Saved data entries:
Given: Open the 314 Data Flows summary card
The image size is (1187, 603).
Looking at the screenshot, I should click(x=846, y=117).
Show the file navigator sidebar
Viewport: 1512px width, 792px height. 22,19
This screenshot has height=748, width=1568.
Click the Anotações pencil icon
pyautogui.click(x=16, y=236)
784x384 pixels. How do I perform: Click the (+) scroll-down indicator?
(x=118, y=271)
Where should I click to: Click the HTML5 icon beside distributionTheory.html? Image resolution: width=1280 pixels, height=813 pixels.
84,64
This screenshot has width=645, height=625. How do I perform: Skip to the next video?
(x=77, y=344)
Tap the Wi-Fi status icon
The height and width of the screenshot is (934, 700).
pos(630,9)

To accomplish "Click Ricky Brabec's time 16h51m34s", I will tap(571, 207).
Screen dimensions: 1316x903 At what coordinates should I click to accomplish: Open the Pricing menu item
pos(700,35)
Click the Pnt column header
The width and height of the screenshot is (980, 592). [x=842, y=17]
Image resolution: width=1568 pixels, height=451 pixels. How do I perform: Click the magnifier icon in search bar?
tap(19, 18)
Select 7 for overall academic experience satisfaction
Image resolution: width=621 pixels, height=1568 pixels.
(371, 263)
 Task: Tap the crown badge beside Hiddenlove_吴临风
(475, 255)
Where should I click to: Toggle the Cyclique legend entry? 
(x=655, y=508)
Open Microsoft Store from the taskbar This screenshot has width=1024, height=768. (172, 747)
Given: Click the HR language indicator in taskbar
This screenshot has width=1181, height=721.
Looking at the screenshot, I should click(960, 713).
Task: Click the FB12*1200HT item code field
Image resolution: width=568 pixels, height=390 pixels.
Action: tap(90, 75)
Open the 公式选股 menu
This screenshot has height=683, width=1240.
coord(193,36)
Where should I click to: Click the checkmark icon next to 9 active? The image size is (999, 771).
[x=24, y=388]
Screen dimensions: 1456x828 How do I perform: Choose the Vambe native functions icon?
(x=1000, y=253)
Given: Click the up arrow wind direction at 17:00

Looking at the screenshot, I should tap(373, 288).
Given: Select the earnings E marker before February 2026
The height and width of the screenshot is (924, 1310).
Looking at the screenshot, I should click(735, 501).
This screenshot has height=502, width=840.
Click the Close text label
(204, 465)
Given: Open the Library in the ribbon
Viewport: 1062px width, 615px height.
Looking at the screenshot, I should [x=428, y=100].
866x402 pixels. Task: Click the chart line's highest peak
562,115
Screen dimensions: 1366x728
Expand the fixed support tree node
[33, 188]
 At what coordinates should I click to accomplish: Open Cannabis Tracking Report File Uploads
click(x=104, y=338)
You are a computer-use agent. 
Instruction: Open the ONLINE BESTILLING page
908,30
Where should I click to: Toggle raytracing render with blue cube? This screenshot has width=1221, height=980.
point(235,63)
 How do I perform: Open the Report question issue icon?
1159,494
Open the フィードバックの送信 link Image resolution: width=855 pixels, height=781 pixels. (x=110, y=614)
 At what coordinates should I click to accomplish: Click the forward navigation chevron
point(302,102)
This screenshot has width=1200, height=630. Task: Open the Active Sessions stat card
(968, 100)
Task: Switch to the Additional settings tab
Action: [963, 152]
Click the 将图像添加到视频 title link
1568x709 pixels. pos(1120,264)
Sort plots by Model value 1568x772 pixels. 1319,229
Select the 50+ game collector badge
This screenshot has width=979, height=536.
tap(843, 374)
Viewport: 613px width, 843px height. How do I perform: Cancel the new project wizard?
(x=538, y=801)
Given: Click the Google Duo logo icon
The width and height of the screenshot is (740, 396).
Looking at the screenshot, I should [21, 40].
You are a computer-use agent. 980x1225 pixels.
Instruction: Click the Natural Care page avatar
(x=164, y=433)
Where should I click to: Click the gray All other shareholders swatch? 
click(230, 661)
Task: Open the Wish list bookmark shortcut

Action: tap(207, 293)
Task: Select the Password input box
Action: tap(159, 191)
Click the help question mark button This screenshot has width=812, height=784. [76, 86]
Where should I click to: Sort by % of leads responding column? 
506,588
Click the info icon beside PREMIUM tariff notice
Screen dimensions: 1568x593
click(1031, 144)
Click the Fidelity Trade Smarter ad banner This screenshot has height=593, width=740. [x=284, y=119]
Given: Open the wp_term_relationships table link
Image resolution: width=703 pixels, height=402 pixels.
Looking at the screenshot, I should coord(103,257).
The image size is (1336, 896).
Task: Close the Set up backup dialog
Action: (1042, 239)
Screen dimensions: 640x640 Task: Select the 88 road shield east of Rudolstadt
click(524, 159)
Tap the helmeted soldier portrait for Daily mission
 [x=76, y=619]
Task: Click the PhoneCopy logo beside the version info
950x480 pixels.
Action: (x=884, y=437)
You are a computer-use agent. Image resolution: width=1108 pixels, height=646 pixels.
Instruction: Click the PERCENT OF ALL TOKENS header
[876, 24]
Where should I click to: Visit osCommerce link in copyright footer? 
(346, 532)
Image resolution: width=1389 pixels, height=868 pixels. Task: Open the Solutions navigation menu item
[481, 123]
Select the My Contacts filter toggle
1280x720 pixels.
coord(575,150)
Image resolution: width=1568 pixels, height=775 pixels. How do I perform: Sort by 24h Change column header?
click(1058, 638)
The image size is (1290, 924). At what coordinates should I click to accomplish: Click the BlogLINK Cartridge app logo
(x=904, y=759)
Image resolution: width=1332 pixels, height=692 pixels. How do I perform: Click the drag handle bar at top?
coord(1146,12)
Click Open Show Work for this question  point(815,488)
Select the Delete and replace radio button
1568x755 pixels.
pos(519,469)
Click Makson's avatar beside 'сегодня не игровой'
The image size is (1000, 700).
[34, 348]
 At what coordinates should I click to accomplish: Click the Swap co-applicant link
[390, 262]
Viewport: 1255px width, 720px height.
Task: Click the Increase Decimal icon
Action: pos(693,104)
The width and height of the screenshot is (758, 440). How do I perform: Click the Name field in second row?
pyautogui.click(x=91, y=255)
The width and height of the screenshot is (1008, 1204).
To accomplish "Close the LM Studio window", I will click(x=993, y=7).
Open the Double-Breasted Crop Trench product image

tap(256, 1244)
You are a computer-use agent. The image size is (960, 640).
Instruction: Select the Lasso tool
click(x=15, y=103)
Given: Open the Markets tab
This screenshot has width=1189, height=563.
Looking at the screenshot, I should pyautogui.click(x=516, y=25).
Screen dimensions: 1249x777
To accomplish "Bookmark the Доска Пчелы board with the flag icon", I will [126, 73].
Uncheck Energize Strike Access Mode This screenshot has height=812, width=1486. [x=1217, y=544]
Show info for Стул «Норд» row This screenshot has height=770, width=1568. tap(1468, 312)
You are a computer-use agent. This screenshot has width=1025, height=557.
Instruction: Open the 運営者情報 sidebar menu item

* Problem requirements:
All the records, as written, must be given again.

* Task answer:
Given: Open the 314 Data Flows summary card
The image size is (1187, 603).
Looking at the screenshot, I should click(x=846, y=117).
Show the file navigator sidebar
Viewport: 1512px width, 792px height. 22,19
This screenshot has height=748, width=1568.
Click the Anotações pencil icon
pyautogui.click(x=16, y=236)
784x384 pixels. How do I perform: Click the (+) scroll-down indicator?
(x=118, y=271)
Where should I click to: Click the HTML5 icon beside distributionTheory.html? Image resolution: width=1280 pixels, height=813 pixels.
84,64
This screenshot has width=645, height=625. How do I perform: Skip to the next video?
(x=77, y=344)
Tap the Wi-Fi status icon
The height and width of the screenshot is (934, 700).
pos(630,9)

To accomplish "Click Ricky Brabec's time 16h51m34s", I will tap(571, 207).
Screen dimensions: 1316x903 At what coordinates should I click to accomplish: Open the Pricing menu item
pos(700,35)
Click the Pnt column header
The width and height of the screenshot is (980, 592). [x=842, y=17]
Image resolution: width=1568 pixels, height=451 pixels. How do I perform: Click the magnifier icon in search bar?
tap(19, 18)
Select 7 for overall academic experience satisfaction
Image resolution: width=621 pixels, height=1568 pixels.
(371, 263)
 Task: Tap the crown badge beside Hiddenlove_吴临风
(475, 255)
Where should I click to: Toggle the Cyclique legend entry? 
(x=655, y=508)
Open Microsoft Store from the taskbar This screenshot has width=1024, height=768. (172, 747)
Given: Click the HR language indicator in taskbar
This screenshot has width=1181, height=721.
Looking at the screenshot, I should click(960, 713).
Task: Click the FB12*1200HT item code field
Image resolution: width=568 pixels, height=390 pixels.
Action: tap(90, 75)
Open the 公式选股 menu
This screenshot has height=683, width=1240.
coord(193,36)
Where should I click to: Click the checkmark icon next to 9 active? The image size is (999, 771).
[x=24, y=388]
Screen dimensions: 1456x828 How do I perform: Choose the Vambe native functions icon?
(x=1000, y=253)
Given: Click the up arrow wind direction at 17:00

Looking at the screenshot, I should tap(373, 288).
Given: Select the earnings E marker before February 2026
The height and width of the screenshot is (924, 1310).
Looking at the screenshot, I should click(735, 501).
This screenshot has height=502, width=840.
Click the Close text label
(204, 465)
Given: Open the Library in the ribbon
Viewport: 1062px width, 615px height.
Looking at the screenshot, I should [x=428, y=100].
866x402 pixels. Task: Click the chart line's highest peak
562,115
Screen dimensions: 1366x728
Expand the fixed support tree node
[33, 188]
 At what coordinates should I click to accomplish: Open Cannabis Tracking Report File Uploads
click(x=104, y=338)
You are a computer-use agent. 
Instruction: Open the ONLINE BESTILLING page
908,30
Where should I click to: Toggle raytracing render with blue cube? This screenshot has width=1221, height=980.
point(235,63)
 How do I perform: Open the Report question issue icon?
1159,494
Open the フィードバックの送信 link Image resolution: width=855 pixels, height=781 pixels. (x=110, y=614)
 At what coordinates should I click to accomplish: Click the forward navigation chevron
point(302,102)
This screenshot has width=1200, height=630. Task: Open the Active Sessions stat card
(968, 100)
Task: Switch to the Additional settings tab
Action: [963, 152]
Click the 将图像添加到视频 title link
1568x709 pixels. pos(1120,264)
Sort plots by Model value 1568x772 pixels. 1319,229
Select the 50+ game collector badge
This screenshot has width=979, height=536.
tap(843, 374)
Viewport: 613px width, 843px height. How do I perform: Cancel the new project wizard?
(x=538, y=801)
Given: Click the Google Duo logo icon
The width and height of the screenshot is (740, 396).
Looking at the screenshot, I should [21, 40].
You are a computer-use agent. 980x1225 pixels.
Instruction: Click the Natural Care page avatar
(x=164, y=433)
Where should I click to: Click the gray All other shareholders swatch? 
click(230, 661)
Task: Open the Wish list bookmark shortcut

Action: tap(207, 293)
Task: Select the Password input box
Action: tap(159, 191)
Click the help question mark button This screenshot has width=812, height=784. [76, 86]
Where should I click to: Sort by % of leads responding column? 
506,588
Click the info icon beside PREMIUM tariff notice
Screen dimensions: 1568x593
click(1031, 144)
Click the Fidelity Trade Smarter ad banner This screenshot has height=593, width=740. [x=284, y=119]
Given: Open the wp_term_relationships table link
Image resolution: width=703 pixels, height=402 pixels.
Looking at the screenshot, I should coord(103,257).
The image size is (1336, 896).
Task: Close the Set up backup dialog
Action: (1042, 239)
Screen dimensions: 640x640 Task: Select the 88 road shield east of Rudolstadt
click(524, 159)
Tap the helmeted soldier portrait for Daily mission
 [x=76, y=619]
Task: Click the PhoneCopy logo beside the version info
950x480 pixels.
Action: (x=884, y=437)
You are a computer-use agent. Image resolution: width=1108 pixels, height=646 pixels.
Instruction: Click the PERCENT OF ALL TOKENS header
[876, 24]
Where should I click to: Visit osCommerce link in copyright footer? 
(346, 532)
Image resolution: width=1389 pixels, height=868 pixels. Task: Open the Solutions navigation menu item
[481, 123]
Select the My Contacts filter toggle
1280x720 pixels.
coord(575,150)
Image resolution: width=1568 pixels, height=775 pixels. How do I perform: Sort by 24h Change column header?
click(1058, 638)
The image size is (1290, 924). At what coordinates should I click to accomplish: Click the BlogLINK Cartridge app logo
(x=904, y=759)
Image resolution: width=1332 pixels, height=692 pixels. How do I perform: Click the drag handle bar at top?
coord(1146,12)
Click Open Show Work for this question  point(815,488)
Select the Delete and replace radio button
1568x755 pixels.
pos(519,469)
Click Makson's avatar beside 'сегодня не игровой'
The image size is (1000, 700).
[34, 348]
 At what coordinates should I click to accomplish: Click the Swap co-applicant link
[390, 262]
Viewport: 1255px width, 720px height.
Task: Click the Increase Decimal icon
Action: pos(693,104)
The width and height of the screenshot is (758, 440). How do I perform: Click the Name field in second row?
pyautogui.click(x=91, y=255)
The width and height of the screenshot is (1008, 1204).
To accomplish "Close the LM Studio window", I will click(x=993, y=7).
Open the Double-Breasted Crop Trench product image

tap(256, 1244)
You are a computer-use agent. The image size is (960, 640).
Instruction: Select the Lasso tool
click(x=15, y=103)
Given: Open the Markets tab
This screenshot has width=1189, height=563.
Looking at the screenshot, I should pyautogui.click(x=516, y=25).
Screen dimensions: 1249x777
To accomplish "Bookmark the Доска Пчелы board with the flag icon", I will [126, 73].
Uncheck Energize Strike Access Mode This screenshot has height=812, width=1486. [x=1217, y=544]
Show info for Стул «Норд» row This screenshot has height=770, width=1568. tap(1468, 312)
You are a computer-use agent. This screenshot has width=1025, height=557.
Instruction: Open the 運営者情報 sidebar menu item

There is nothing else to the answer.